(Bloomberg) -- Barclays Plc’s Jes Staley has a stronger case to fend off the British lender’s activist shareholder after another positive set of results at its investment bank.

The securities unit, the division at the center of Staley’s growth plan, saw fixed income, currency and commodities income substantially outperform U.S. peers in the third quarter, rising almost 10 percent. Equity trading revenue surged 35 percent, the bank said Wednesday, beating the 7.7 percent average growth pace posted by U.S. banks in the quarter.

Staley, 61, is a believer in investment banking after spending over 30 years at JPMorgan Chase & Co., and has bet his reputation on boosting returns at the division. Revenue had sputtered after he took the helm of the bank in 2015, and since last spring, he’s been pressured by activist investor Edward Bramson. Now, as performance recovers, the bank is returning more capital.
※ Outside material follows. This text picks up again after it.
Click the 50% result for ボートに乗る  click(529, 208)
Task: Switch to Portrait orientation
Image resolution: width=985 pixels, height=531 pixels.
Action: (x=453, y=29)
“We’ll be meeting with Ed in the next couple of weeks,” Staley said of Bramson in an interview on Bloomberg Television. “I look forward to his ideas.” The activist has yet to articulate specifics of his strategy, the CEO said.

Barclays also said it planned to redeem some U.S. preferred shares from 2008, lowering its financing costs. It also repeated its intention to pay a 6.5 pence dividend for 2018.

Staley has previously said the bank’s board is “100 percent supportive” and retreating from his plan is out of the question. Yet, Bramson has argued the board may be open to changing a strategy that he says relies too much on one-time items to boost profit. Bramson’s Sherborne Investors holds about 5 percent of the British bank.

Third-quarter operating net income of 4.88 billion pounds beat the company-compiled estimate of 4.69 billion pounds. Equities revenue of 471 million pounds ($611 million) beat analysts’ 461-million-pound average estimate.

The bank has begun the process of seeking a replacement for Chairman John McFarlane, who hired Staley and has backed him through several years of middling results and a scandal where the CEO attempted to unmask a whistleblower.